As organizations mature their DevSecOps practices, one of the key success factors bubbling up over all others is that self-service tooling is at the crux of effectively folding security into the development pipeline. The more self-service options and more mature the approach for delivering them to the DevOps cadre, the faster and more effective they are at fixing vulnerabilities and securely developing applications.

This was one of the major security takeaways from the 2020 State of DevOps report recently released by Puppet Labs, which found that:

The self-service offering of security and compliance validation is positively related to level of security integration. Those with full security integration are over twice as likely as those with no security integration to offer security and compliance validation as a self-service capability.

And security integration, the study explained, is the secret sauce for swiftly fixing security flaws in software. Among DevSec organizations with low security integration, just 25% can remediate vulnerabilities within a day. Meantime, among those with the highest level of security integration—with security checks included during requirements, design, building, testing, and deployment—45% can fix their flaws in 24 hours.
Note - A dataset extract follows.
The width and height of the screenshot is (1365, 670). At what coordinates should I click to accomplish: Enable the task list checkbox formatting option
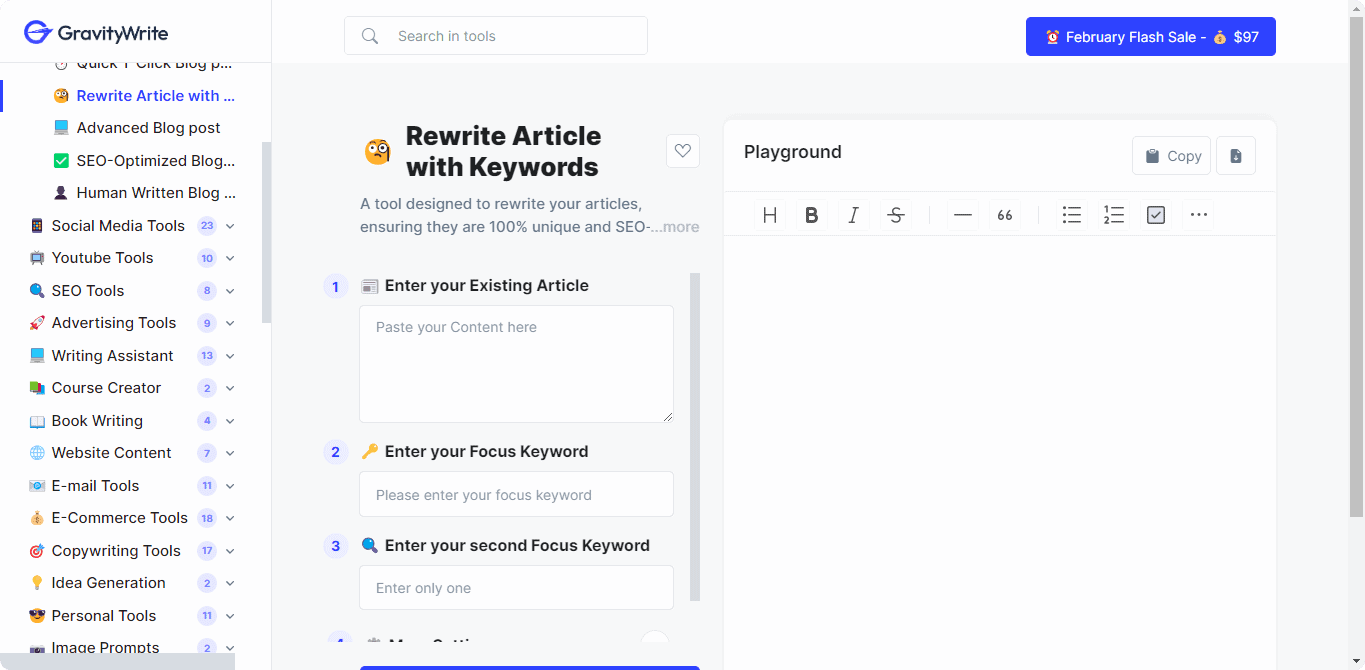1155,214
As the report detailed, integrating security across all five stages “is more than just shifting security checks to the left.” These organizations have fundamentally rethought their approach to how security staff interacts with DevOps teams, and how tools and validation are utilized. Fundamental to this rethink is the delivery of self-service tooling to DevOps teams. Organizations with the highest levels of integration are more than twice as likely to offer self-service security and compliance validation than those with low levels of security integration.

These offerings are often part of a broader push by high-maturity DevOps programs to provide a full range of operational self-service capabilities to developers through an internal platform approach. Internal platforms are often developed by a platform team that tends to the care and feeding of infrastructure, environments, deployment pipelines, and internal services that provide dev teams with what they need to build, deploy, and run their applications. The report found a strong tie between DevOps maturity and the use of internal platforms. The most mature firms were twice as likely as mid-level organizations to rely heavily on internal platforms, and six times more likely to lean on them than low-maturity orgs.
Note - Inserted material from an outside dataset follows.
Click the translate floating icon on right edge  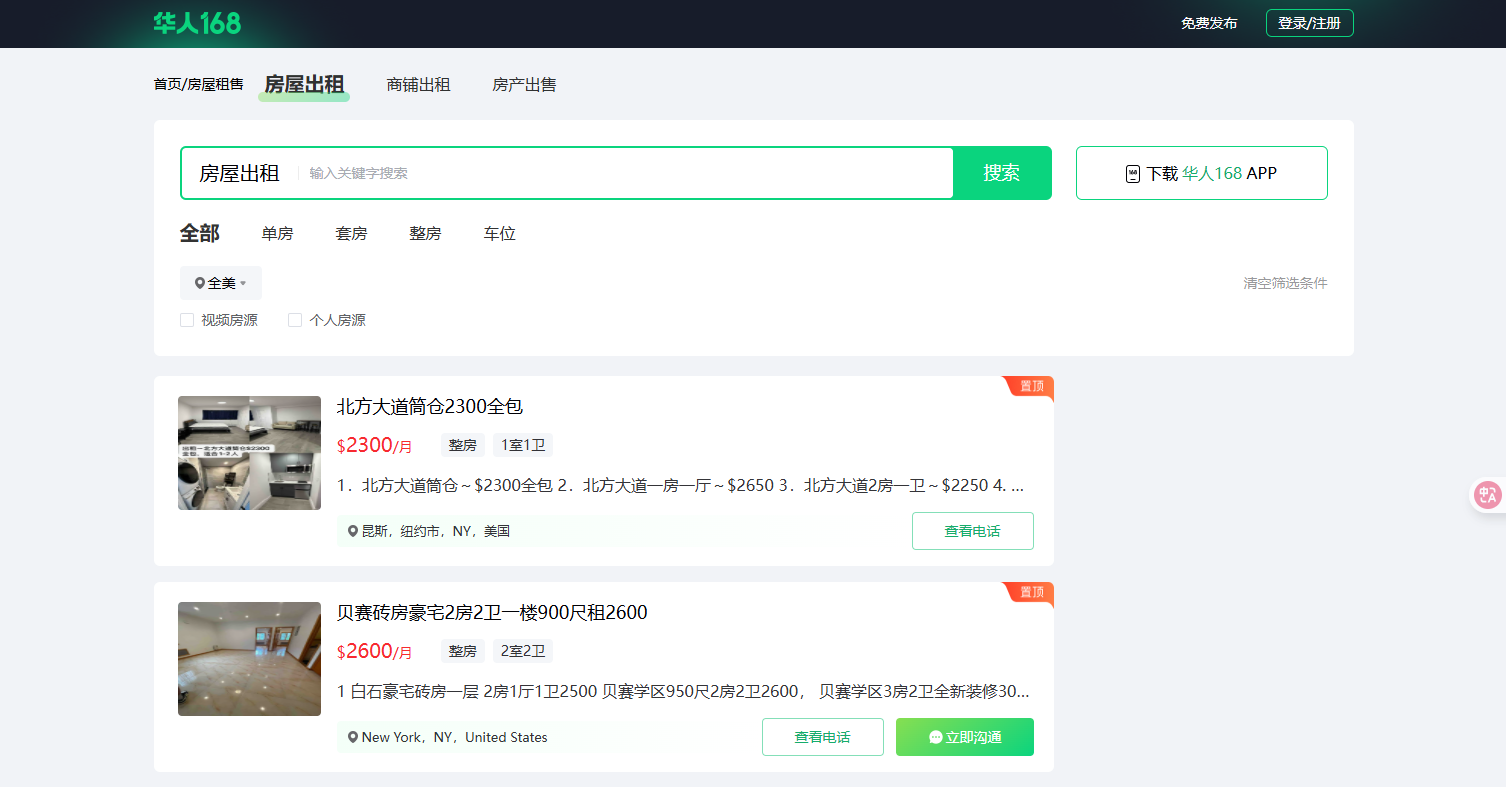pos(1488,495)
A key component of these platforms is self-service functionality.

“The platform team provides an interface between the underlying infrastructure and tooling and the teams consuming those services, enabling application teams to focus on building their products instead of nitty-gritty implementation or operational details,” the report explains. “Self-service enables developers to work at their own pace without having to make requests and wait for fulfillment.”

Whether the services offered are for security or other functions, the report authors recommend that organizations remember that platforms are not one-and-done projects.

“Once you’ve assembled a platform team, commit to keeping it in place so they can continue to develop and improve the platform, meeting new organizational needs as they arise,” the report says.